Rewrite all the items below, swapping "coordinates" for "position" and leaving everything else as it is.

§ **Dataset records**
##########

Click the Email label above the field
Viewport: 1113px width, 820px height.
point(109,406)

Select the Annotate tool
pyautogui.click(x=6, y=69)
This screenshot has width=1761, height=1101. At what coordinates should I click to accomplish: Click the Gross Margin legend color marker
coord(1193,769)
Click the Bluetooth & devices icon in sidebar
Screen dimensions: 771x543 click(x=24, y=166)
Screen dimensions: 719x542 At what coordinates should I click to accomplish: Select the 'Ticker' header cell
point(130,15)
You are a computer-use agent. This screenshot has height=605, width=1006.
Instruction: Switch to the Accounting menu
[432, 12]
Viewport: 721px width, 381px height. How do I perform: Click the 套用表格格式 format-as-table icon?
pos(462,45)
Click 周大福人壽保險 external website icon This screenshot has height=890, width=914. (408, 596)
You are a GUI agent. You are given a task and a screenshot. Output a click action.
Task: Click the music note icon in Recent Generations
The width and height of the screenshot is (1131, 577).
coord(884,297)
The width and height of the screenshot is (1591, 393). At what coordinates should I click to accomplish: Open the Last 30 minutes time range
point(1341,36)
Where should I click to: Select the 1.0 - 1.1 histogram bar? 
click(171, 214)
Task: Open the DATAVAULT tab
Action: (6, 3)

##########

§ **Full solution**
Click the Email label above the field
Viewport: 1113px width, 820px height.
point(109,406)

Select the Annotate tool
pyautogui.click(x=6, y=69)
This screenshot has width=1761, height=1101. At what position should I click to accomplish: Click the Gross Margin legend color marker
coord(1193,769)
Click the Bluetooth & devices icon in sidebar
Screen dimensions: 771x543 click(x=24, y=166)
Screen dimensions: 719x542 At what position should I click to accomplish: Select the 'Ticker' header cell
point(130,15)
You are a computer-use agent. This screenshot has height=605, width=1006.
Instruction: Switch to the Accounting menu
[432, 12]
Viewport: 721px width, 381px height. How do I perform: Click the 套用表格格式 format-as-table icon?
pos(462,45)
Click 周大福人壽保險 external website icon This screenshot has height=890, width=914. (408, 596)
You are a GUI agent. You are given a task and a screenshot. Output a click action.
Task: Click the music note icon in Recent Generations
The width and height of the screenshot is (1131, 577).
coord(884,297)
The width and height of the screenshot is (1591, 393). At what position should I click to accomplish: Open the Last 30 minutes time range
point(1341,36)
Where should I click to: Select the 1.0 - 1.1 histogram bar? 
click(171, 214)
Task: Open the DATAVAULT tab
Action: (6, 3)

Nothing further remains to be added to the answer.